On Tuesday, the Outdoor Industry Association made a bold announcement: according to research done by the trade association, outdoor recreation now contributes $887 billion in direct consumer spending to the U.S. economy every year—$200 billion more than the industry’s initial estimate. The new report bumps up several other numbers, too, estimating that outdoor rec generates 7.6 million jobs (up from 6.1 million) and $120.2 billion in tax revenue (up from $79.6 billion).
The findings were an update to OIA’s 2012 Outdoor Recreation Economy report, which estimated the industry's GDP contribution at an oft-quoted $646 billion—a number determined primarily by surveys commissioned by OIA. Most organizations have taken that number at face value, but it's always been unclear how much of the $646 billion is guesswork. That's what made last December's passage of the Outdoor Recreation Jobs and Economic Impact Act so monumental. (It's worth noting that the OIA's report was partly responsible for getting it passed.) The REC Act authorized the Department of Commerce’s Bureau of Economic Analysis—federal economists whose job it is to evaluate the economic contributions of other industries—to officially assess the contribution of outdoor recreation to the nation’s GDP. When those findings come out by the end of 2018, they will set the benchmark by which the outdoor industry's contribution is judged.

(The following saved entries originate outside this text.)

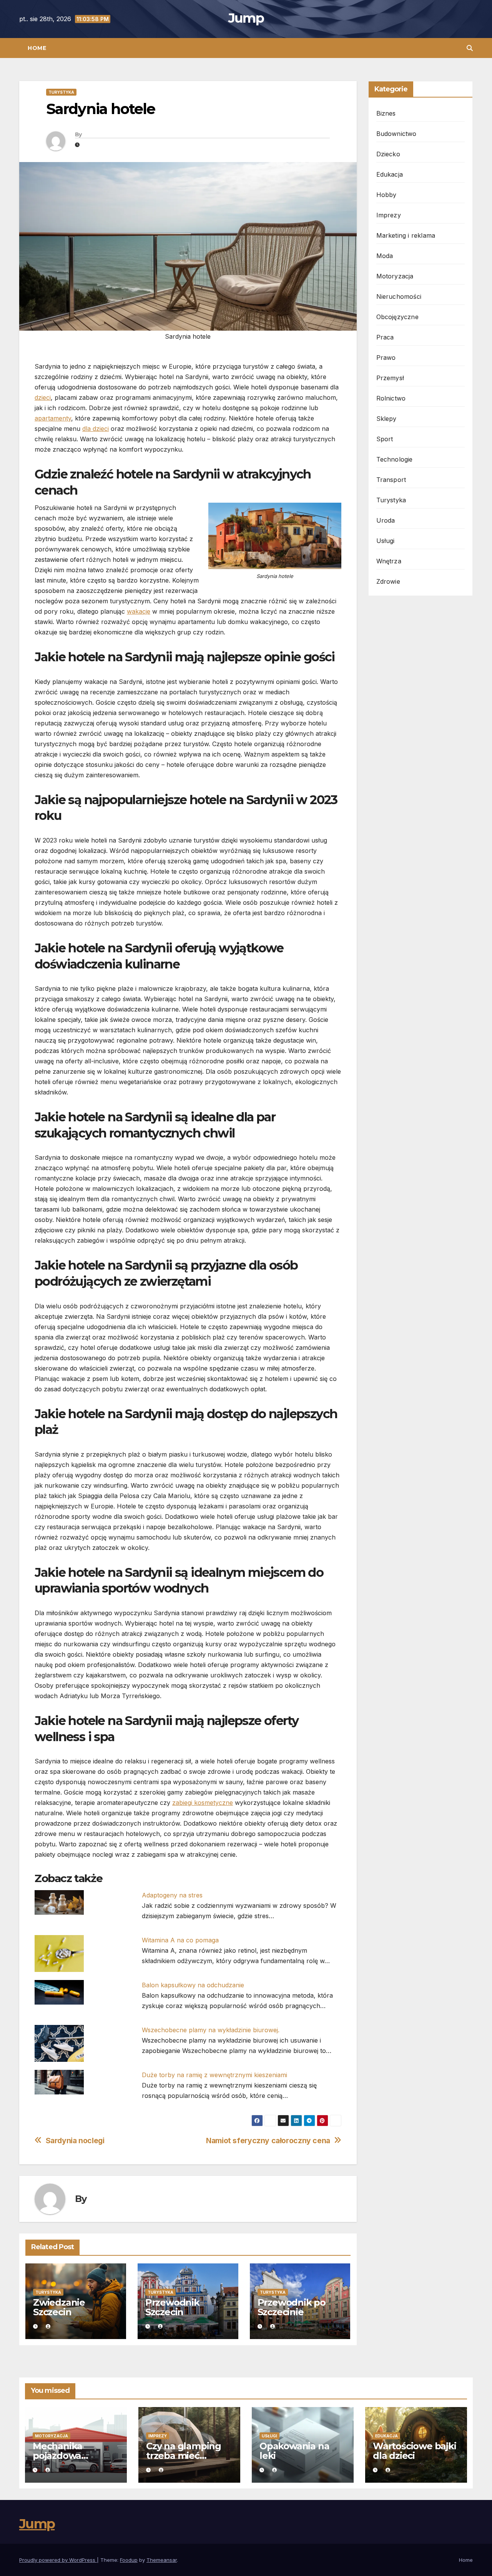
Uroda (385, 520)
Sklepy (386, 418)
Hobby (386, 195)
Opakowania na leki (294, 2450)
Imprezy (388, 215)
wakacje (138, 611)
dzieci (43, 397)
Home (37, 48)
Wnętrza (388, 561)
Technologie (394, 459)
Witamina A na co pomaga (180, 1940)
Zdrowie (388, 581)
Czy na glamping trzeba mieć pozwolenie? (183, 2455)
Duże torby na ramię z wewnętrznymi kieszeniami (214, 2075)
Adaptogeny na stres (172, 1895)
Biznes (386, 113)
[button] (470, 48)
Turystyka (61, 92)
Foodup (129, 2560)
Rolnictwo (391, 398)
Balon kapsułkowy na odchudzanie (193, 1985)
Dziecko (388, 154)
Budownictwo (396, 133)
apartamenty (53, 418)
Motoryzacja (395, 276)
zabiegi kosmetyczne (202, 1802)
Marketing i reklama (405, 235)
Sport (384, 439)
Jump (246, 18)
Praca (385, 337)
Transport (391, 479)
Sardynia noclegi (75, 2140)
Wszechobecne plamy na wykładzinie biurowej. (210, 2030)
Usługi (385, 541)
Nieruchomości (399, 296)
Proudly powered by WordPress (58, 2560)
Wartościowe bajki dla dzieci (414, 2450)
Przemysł (390, 378)
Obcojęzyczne (397, 317)
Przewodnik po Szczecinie (292, 2307)
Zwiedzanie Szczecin (59, 2307)
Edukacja (389, 174)
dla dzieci (95, 428)
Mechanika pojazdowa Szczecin (57, 2455)
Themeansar (161, 2560)
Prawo (386, 357)
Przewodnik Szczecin (172, 2307)
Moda (384, 256)
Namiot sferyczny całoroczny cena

So the question is: How much stock should we put into the OIA's new report with its $887 billion? Remember that it's in that organization's interest to put a big number on the impact of outdoor recreation. The 2018 GDP report authorized by the REC Act will be a far more authoritative number—it will be determined by the same economists who calculate the country's GDP, so they'll have access to the most reliable information.

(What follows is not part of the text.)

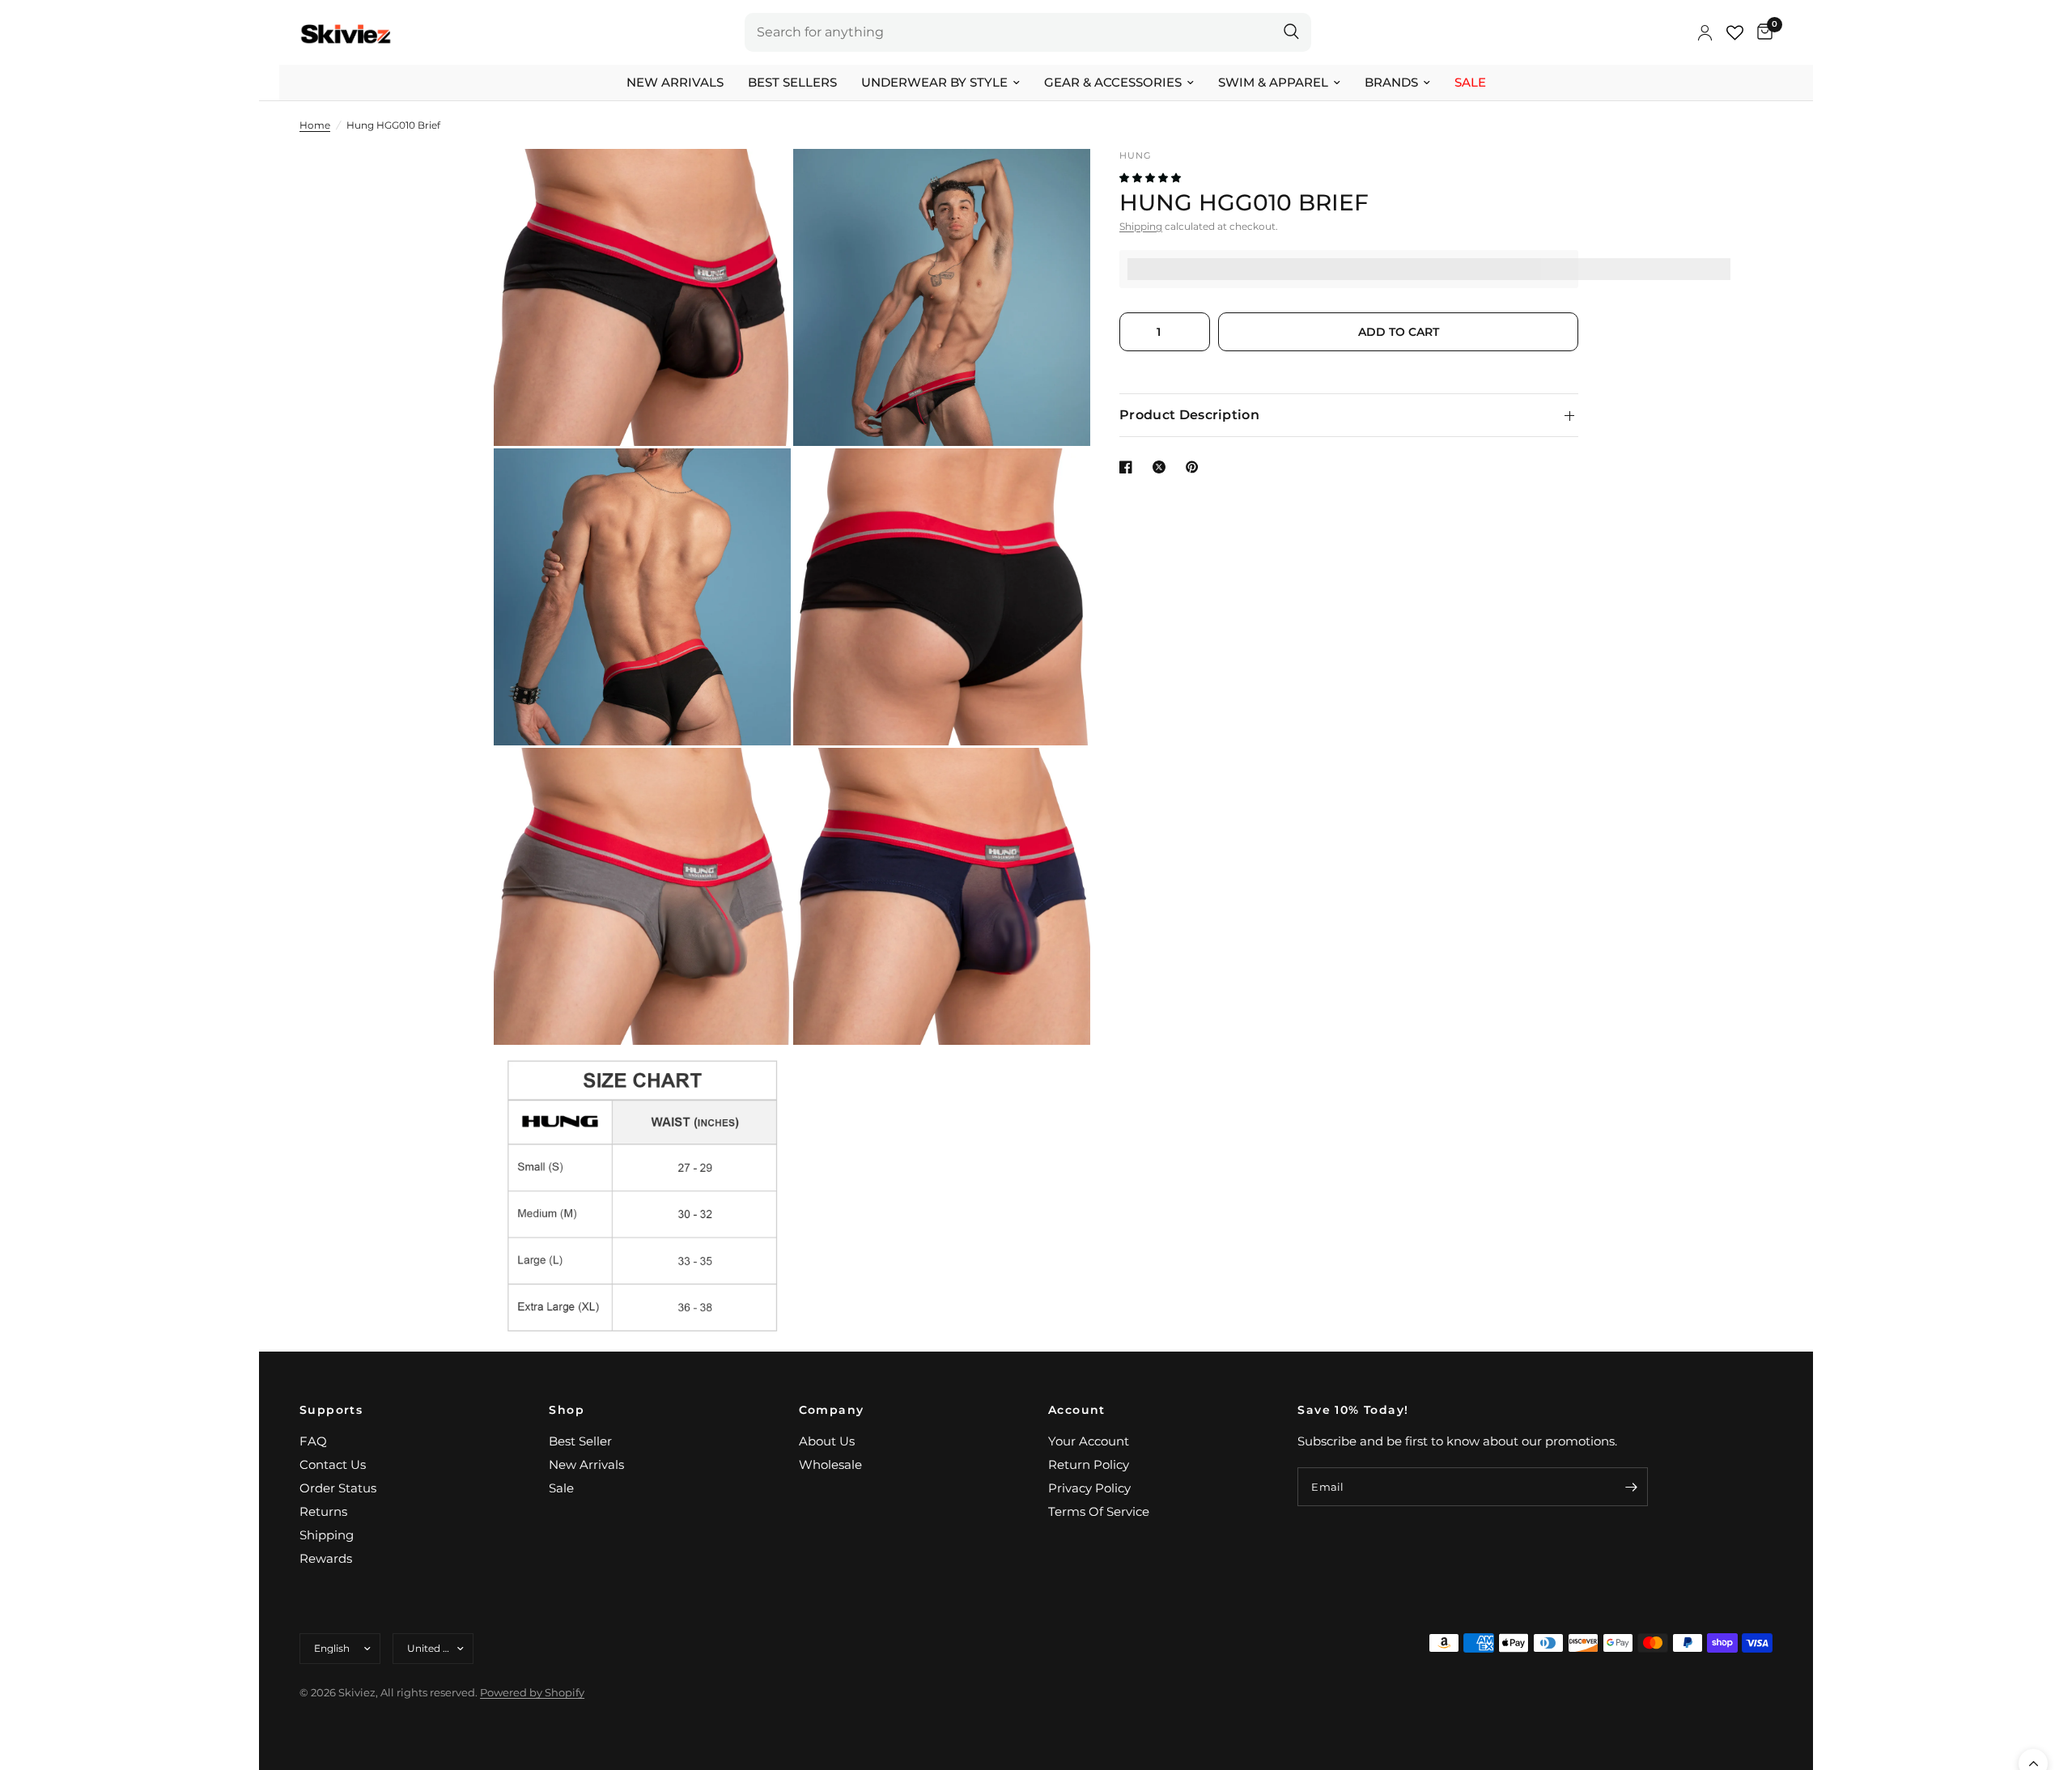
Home (314, 125)
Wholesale (830, 1464)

OIA derived the $887 billion in about the same way as the $646 billion: through surveys. The new report is based on a lot more data, though: the 2017 findings collected 70 percent more responses than the 2012 ones. The report now includes results from all 435 U.S. congressional districts, in addition to national, regional, and state contributions, as opposed to jut regional and national estimates in 2012. It also includes activities that were left out of the 2012 report, including surfing, mountaineering, horseback riding, skateboarding, and sailing. The official GDP report, when it's released to the public by the end of 2018, may not include all of the same activities, so their findings could consequently vary.

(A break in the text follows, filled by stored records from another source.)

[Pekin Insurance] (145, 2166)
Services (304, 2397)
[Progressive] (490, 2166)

“It’s quite common for organizations to restate data as more new information is released,” says Matt Powell, sports industry analyst at the NPD Group. “I don’t see this update as a big deal. I think this shows OIA’s commitment to accuracy and transparency.”
Regardless of how the final numbers shake out, the outdoor industry is a massive economic force and politicians are taking notice. This week, 130 outdoor brand executives and advocates will be joining OIA for the Capitol Summit in Washington, D.C., to lobby on behalf of policy issues like public lands, climate change, and international trade. It’s the largest outdoor recreation lobbying event to date, according to OIA. “OIA’s Outdoor Recreation Economy report continues to be a significant assessment of the value of outdoor recreation, not just for our health and enjoyment, but for the health of the United States Economy,” says Amy Roberts, executive director of OIA. “Our 2012 report helped us become a real player in national policy conversations and I expect that the 2017 report will continue to be revered as the gold standard of economic analysis of the outdoor recreation sector.”